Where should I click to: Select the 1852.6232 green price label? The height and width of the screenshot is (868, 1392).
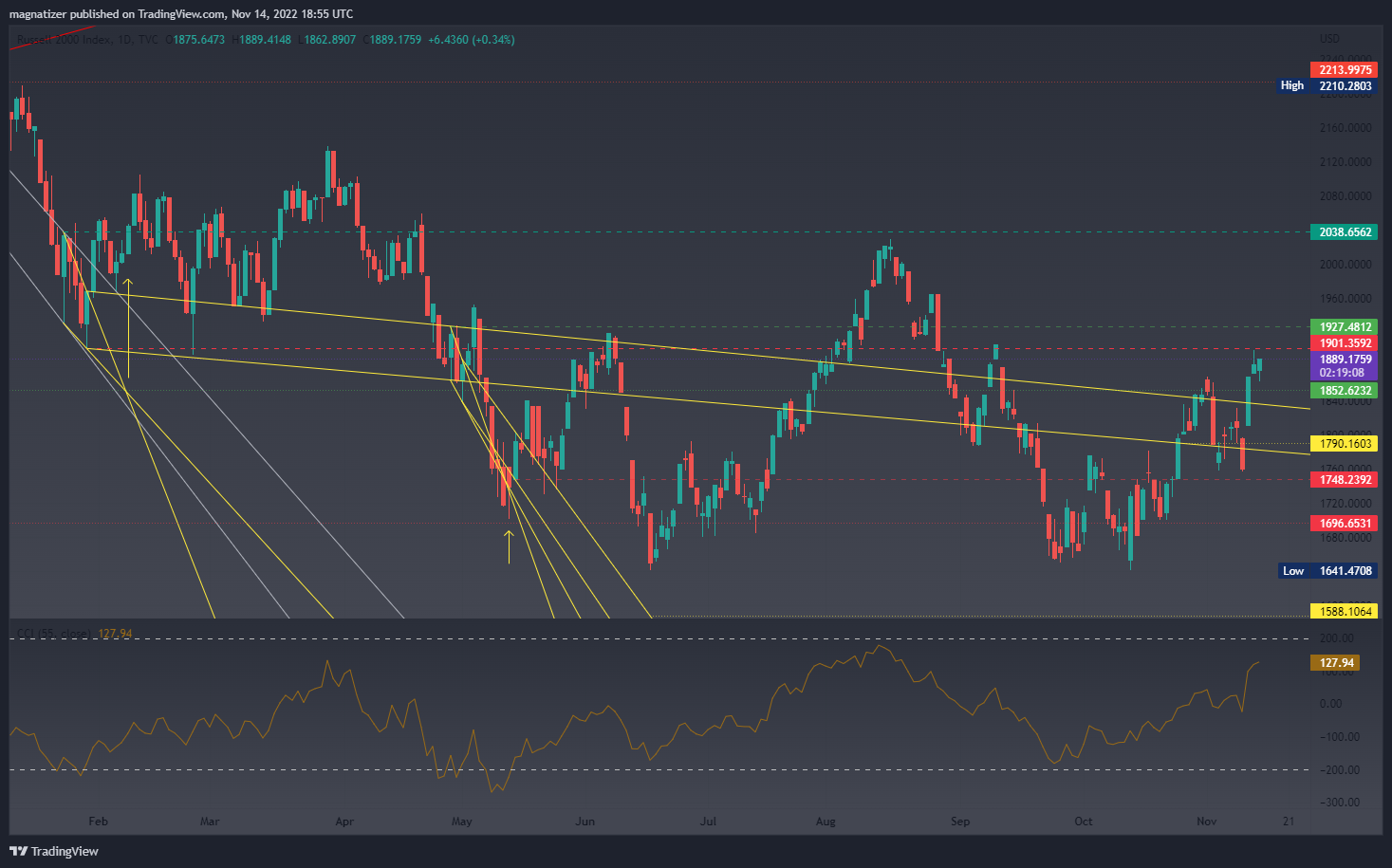(1345, 391)
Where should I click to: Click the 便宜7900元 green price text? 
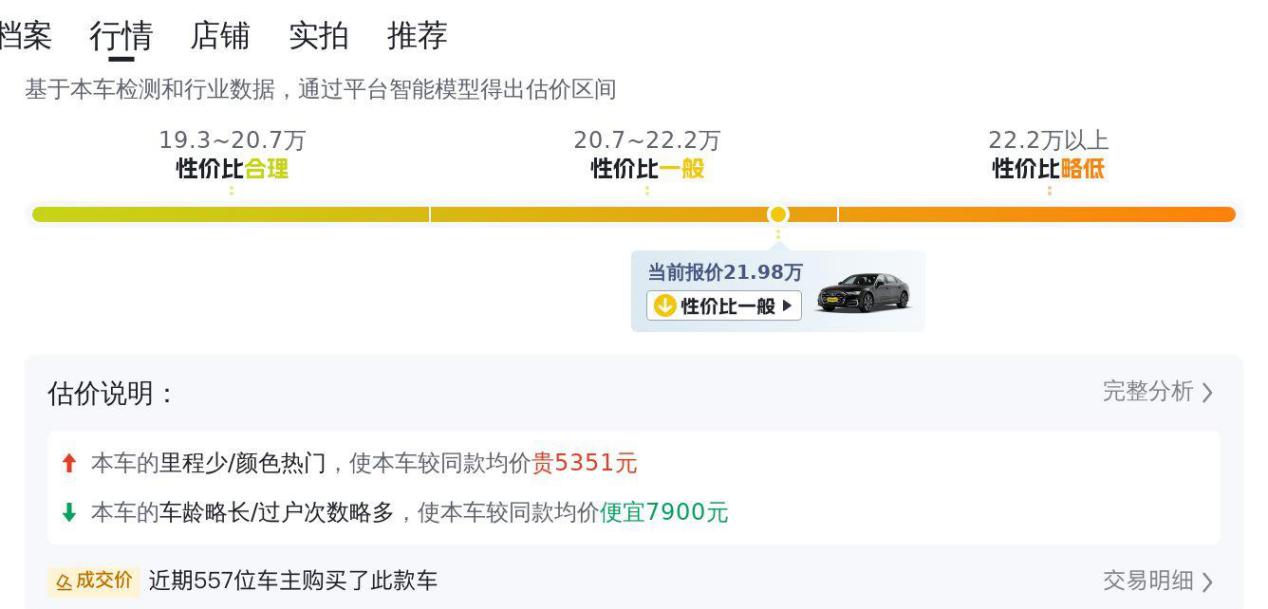coord(664,514)
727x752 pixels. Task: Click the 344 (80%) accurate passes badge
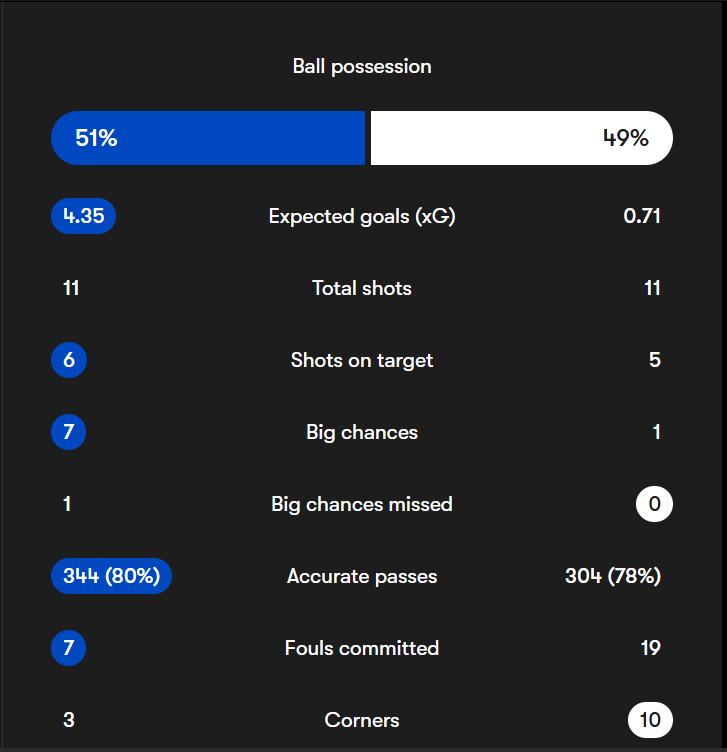click(111, 576)
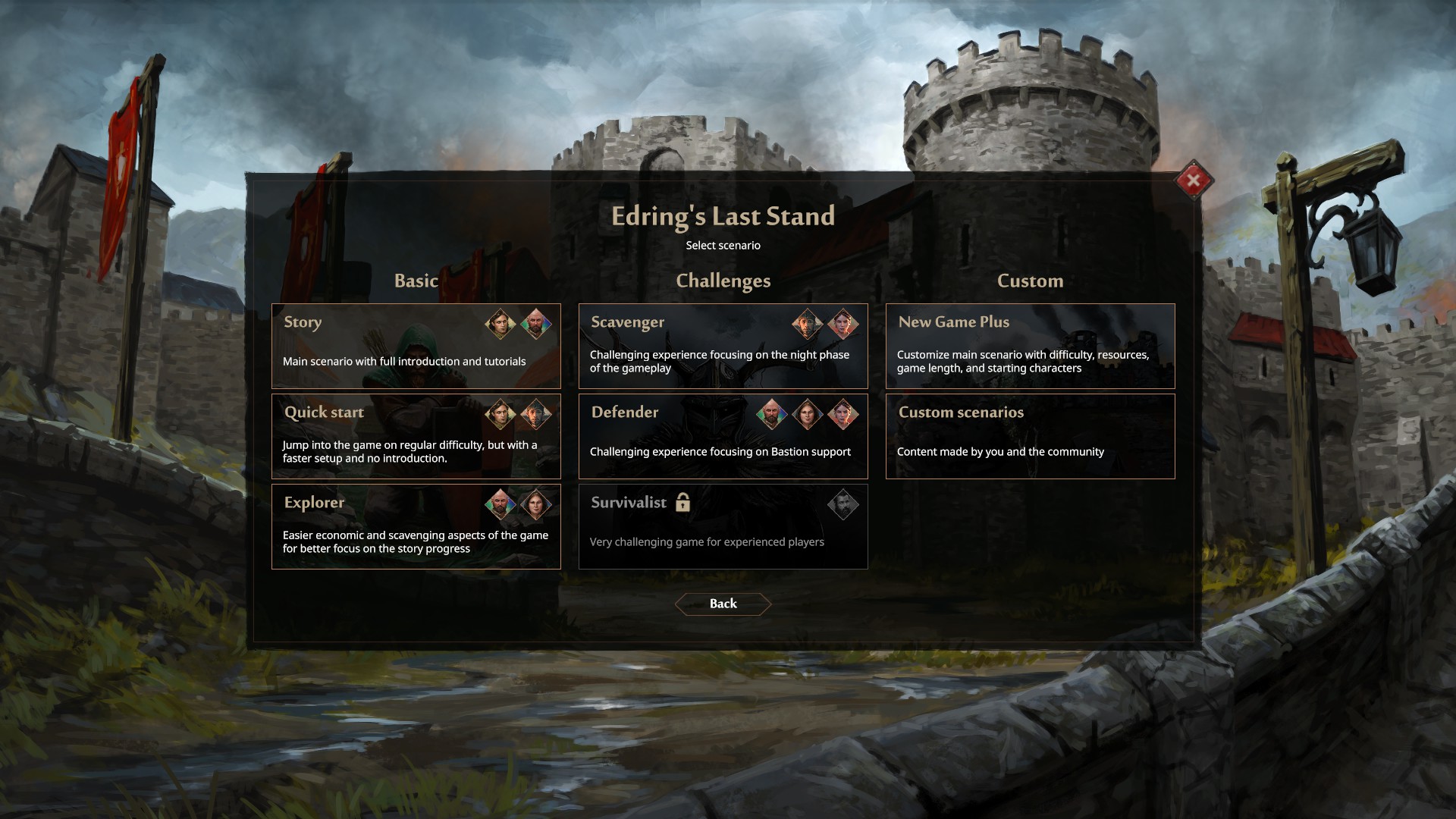Choose the Quick start scenario

pyautogui.click(x=416, y=437)
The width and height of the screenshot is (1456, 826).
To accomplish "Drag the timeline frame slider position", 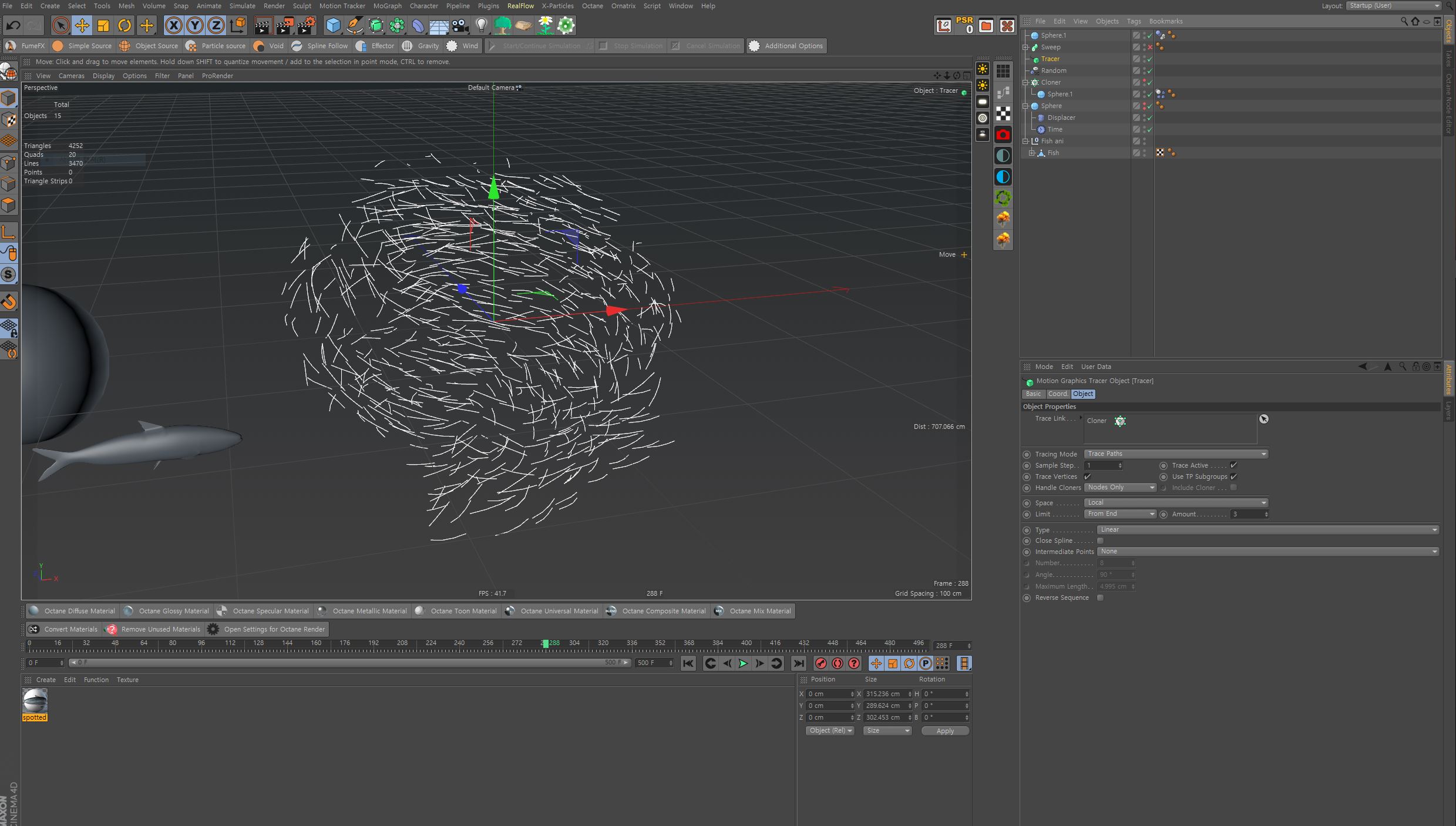I will pos(547,643).
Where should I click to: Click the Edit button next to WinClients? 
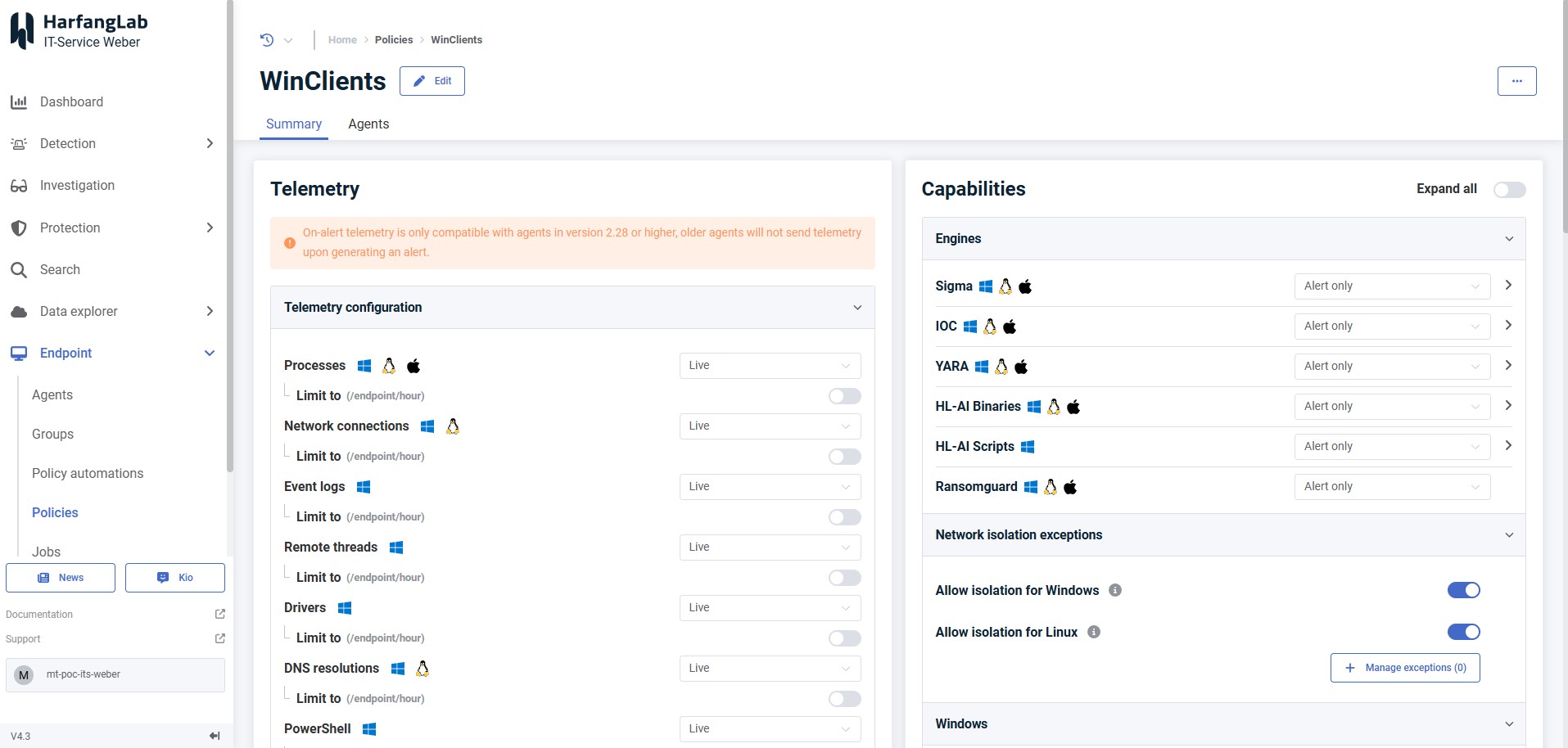(x=432, y=81)
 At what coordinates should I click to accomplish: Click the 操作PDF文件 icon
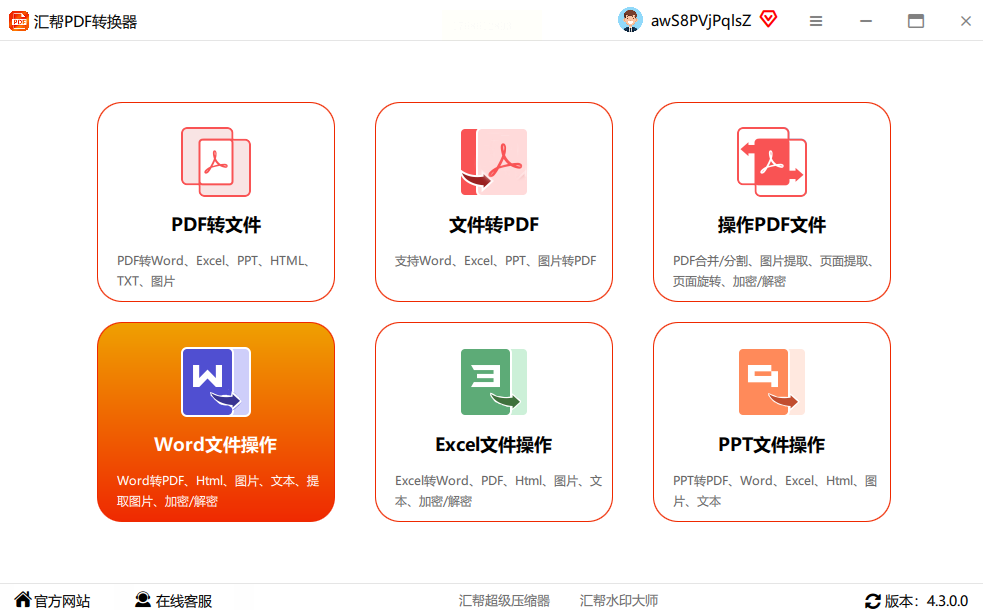(x=771, y=162)
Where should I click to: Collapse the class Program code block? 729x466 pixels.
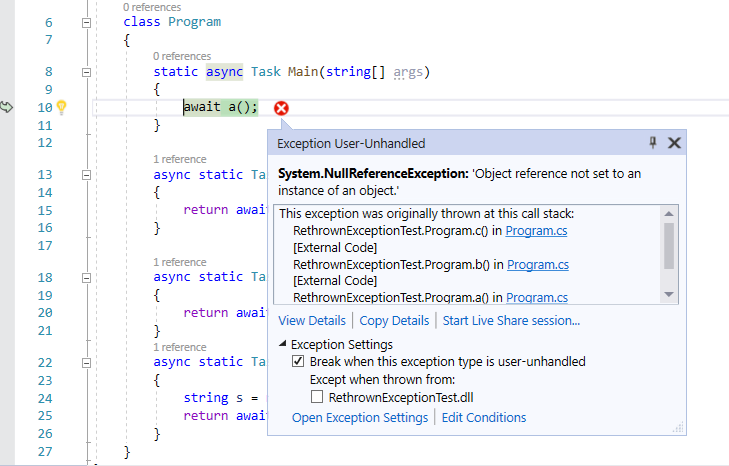pos(86,22)
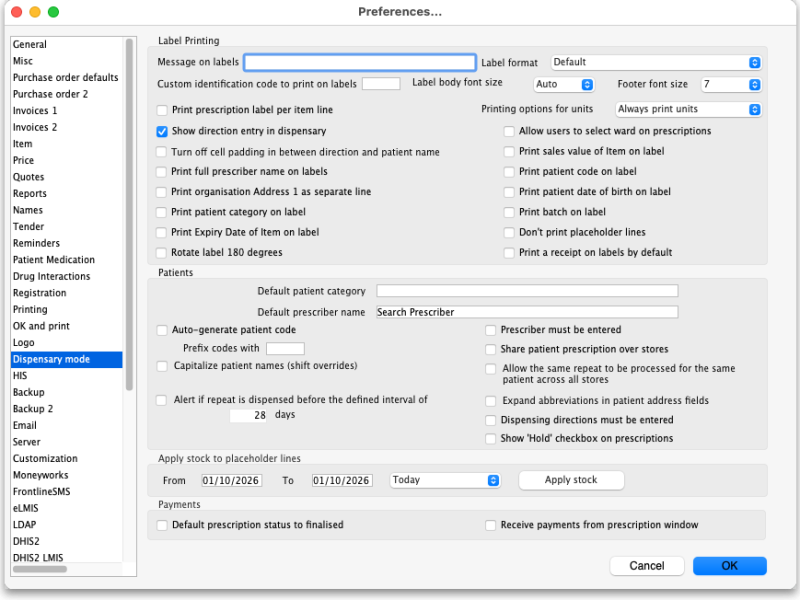Expand the Label body font size selector

click(x=564, y=84)
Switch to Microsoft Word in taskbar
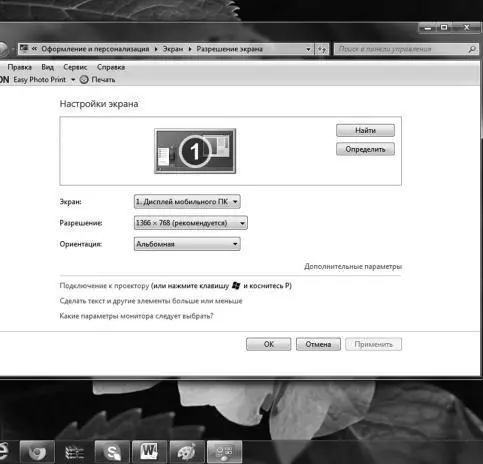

• **TASK OBJECTIVE**: Your answer must consist only of the lines from the one containing "Where should I click to: Collapse" through the end of the entries, restated word for word, with no pictures.

• **EXERCISE OUTPUT**:
Where should I click to: Collapse the class Program code block? 729x466 pixels.
pos(86,22)
Expand the Label body font size selector

click(x=564, y=84)
Switch to Microsoft Word in taskbar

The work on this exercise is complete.